Não são as palavras que definem a essência de uma pessoa. Não são as palavras que proferimos que nos tornam grandes e enormes no mundo.

 

O silêncio. Tantas vezes o silêncio que fazemos, a ausência das palavras torna-nos grandes na forma como nos expomos ao mundo.

 

Uma janela, um horizonte e uns quantos cigarros. A ausência total de uma única palavra e tanta expressão no olhar, nas expressões faciais e corporais. Um olhar preso no horizonte, um olhar cheio de tanta palavra por dizer e quem sabe sem ninguém para escutar.

 

O silêncio quase total.

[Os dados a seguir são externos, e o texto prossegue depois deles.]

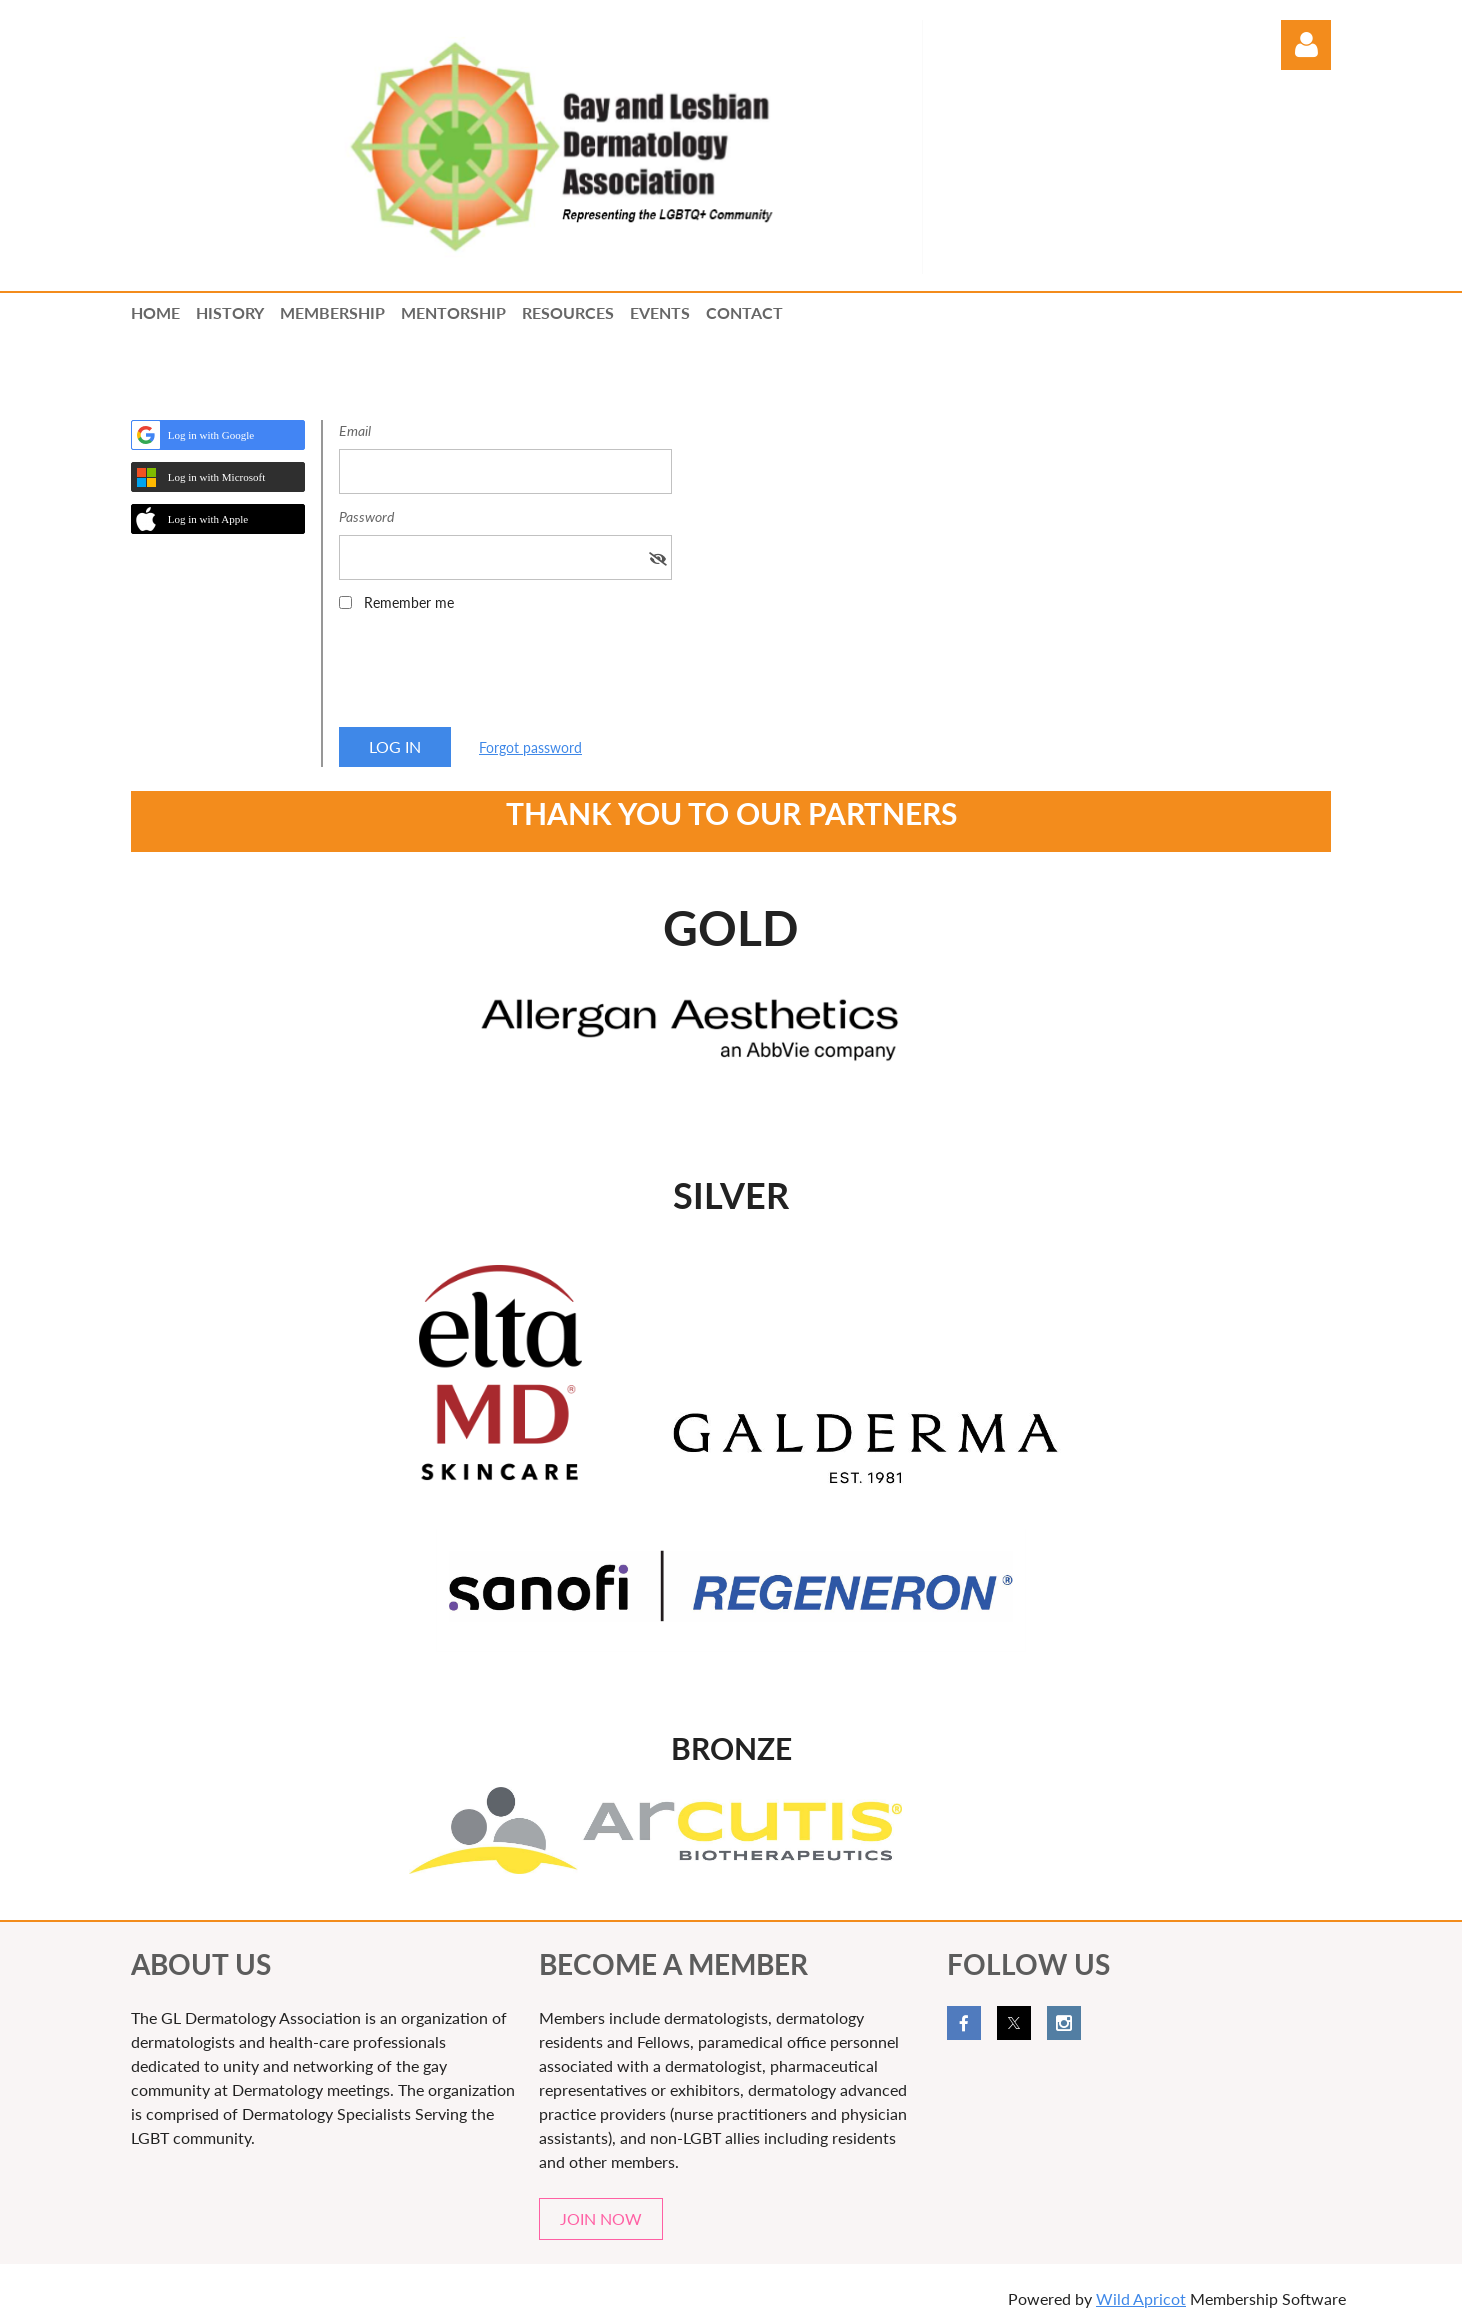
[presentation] (491, 676)
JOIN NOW (601, 2218)
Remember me (409, 602)
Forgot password (530, 747)
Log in (1306, 45)
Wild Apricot (1141, 2298)
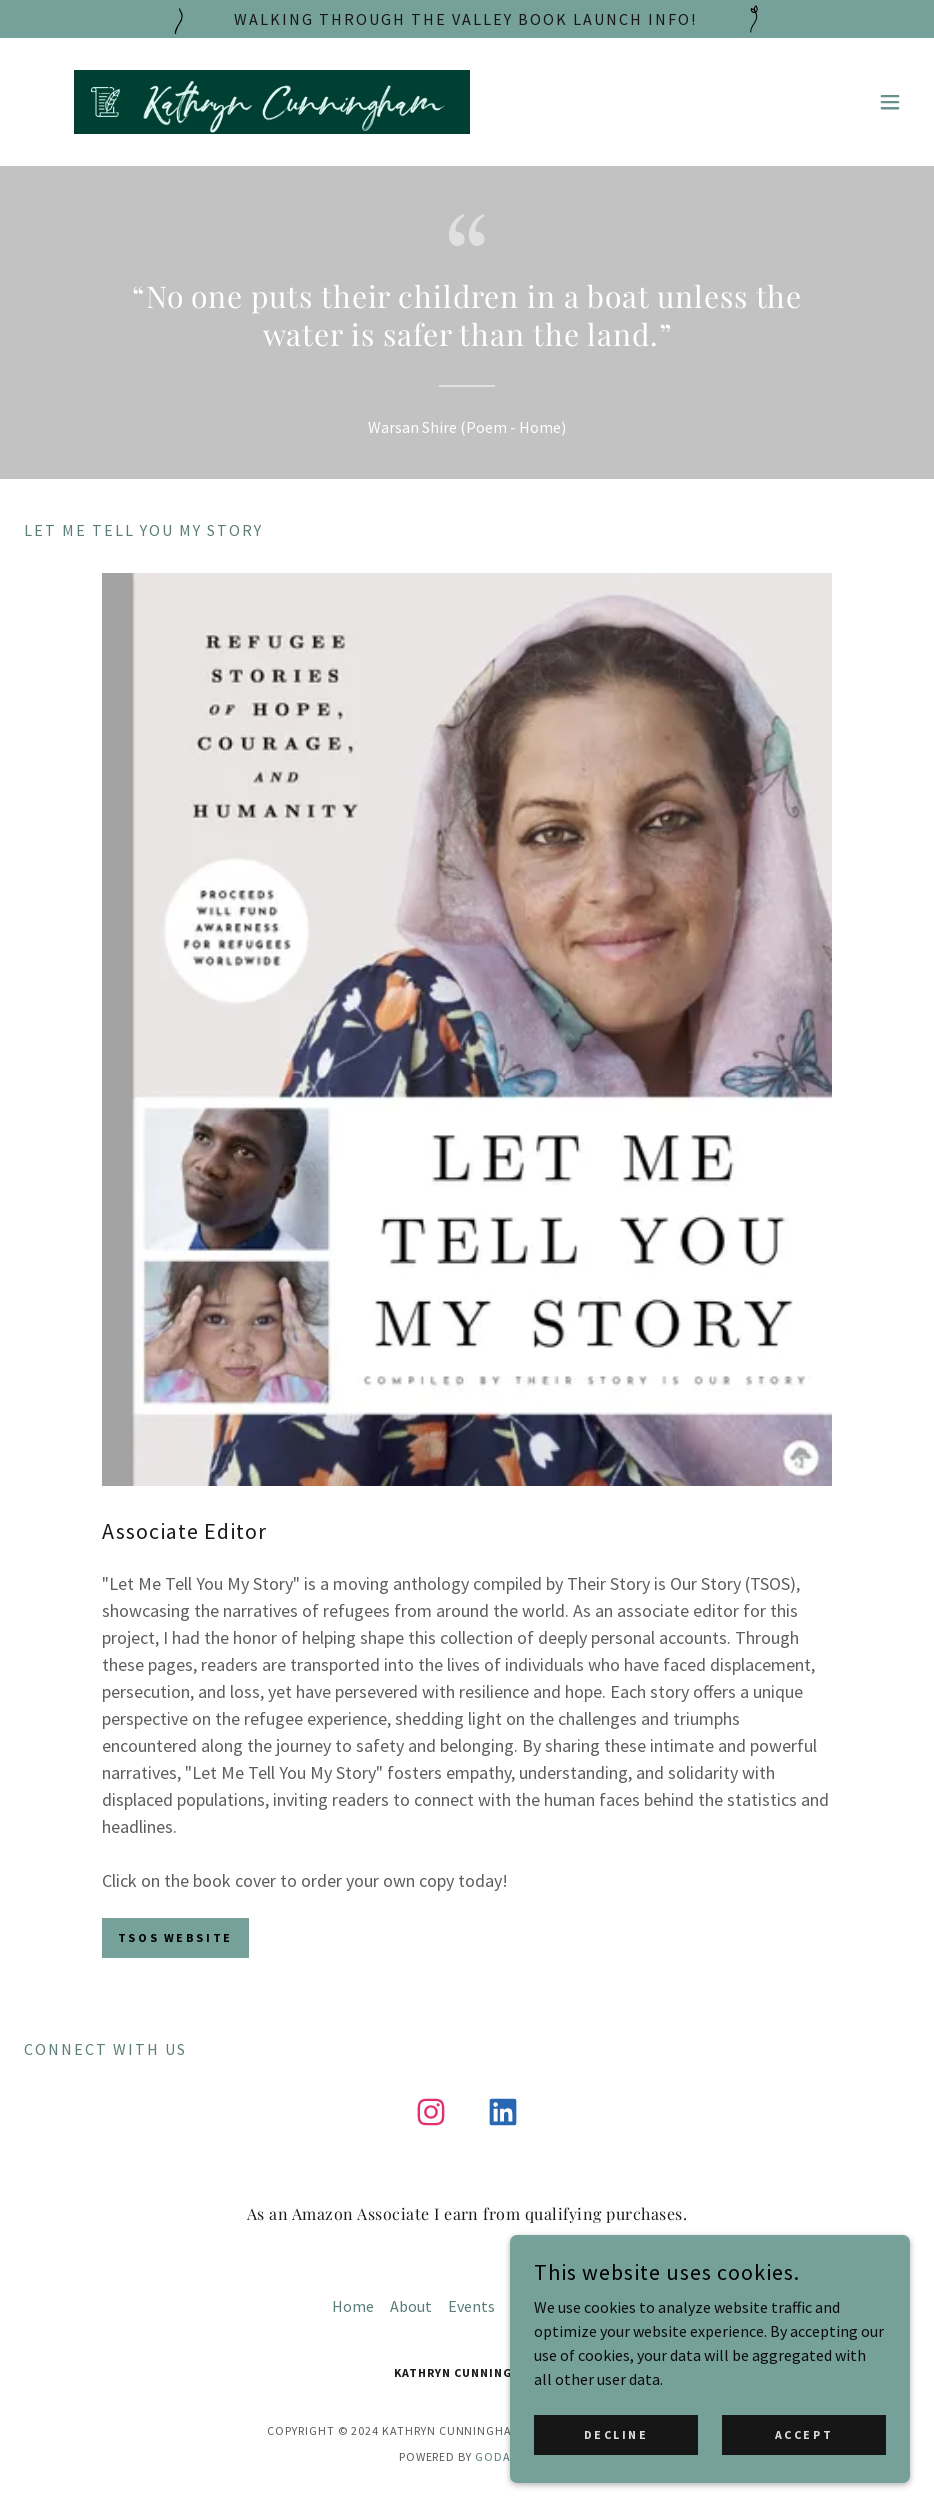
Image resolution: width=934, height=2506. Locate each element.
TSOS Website (175, 1937)
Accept (804, 2434)
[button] (890, 102)
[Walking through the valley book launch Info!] (467, 19)
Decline (616, 2434)
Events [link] (471, 2306)
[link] (271, 102)
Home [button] (353, 2306)
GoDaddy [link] (505, 2456)
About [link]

Somente o barulho que nos circunda. A reflexão interna e intensa de uma alma. Os sentimentos que ecoarão naquele coração, os pensamentos que correrão em sua mente. E a tristeza ou mágoa que parece inundar o seu ser. A incompreensão que paira no ar, a confusão que provoca a quem observa. O estranho mas tão natural. O preenchimento da vida em constantes palavras que se tornam vazias são contrastadas com o silêncio que se faz ouvir.

 

Lá longe o vento ou o mar.

 

Não há palavras para dizer, é preciso sentir-se na alma.

 

Fez-se silêncio. Fecharam-se os olhos, examinou-se a alma. Suspirou-se por um mundo melhor, onde existem tochas ainda acesas que dão luz num mundo de escuridão.

 

Olhei do lado de cá, para um espelho onde me encontrei. Olhei e vi o rosto de uma alma carregada e triste. Não era eu mas é como se fosse. Era um mundo e uma total inquietação.

 

As palavras baralham-se na forma e naquilo que quero dizer. Ou melhor, naquilo que quero escrever e ler no silêncio de um mundo cheio de barulho. As palavras faladas perdem todo o seu valor, escritas podem ser lidas e relidas, podem ser recordadas e queimadas. Podem ferir ou consolar, podem ser compreensão ou simplesmente revolução.

 

Palavras, muitas ou poucas. Podem dizer e não falar. Palavras que ninguém diz e tantos sentem.

 

Silêncio, o que eu mais desejo.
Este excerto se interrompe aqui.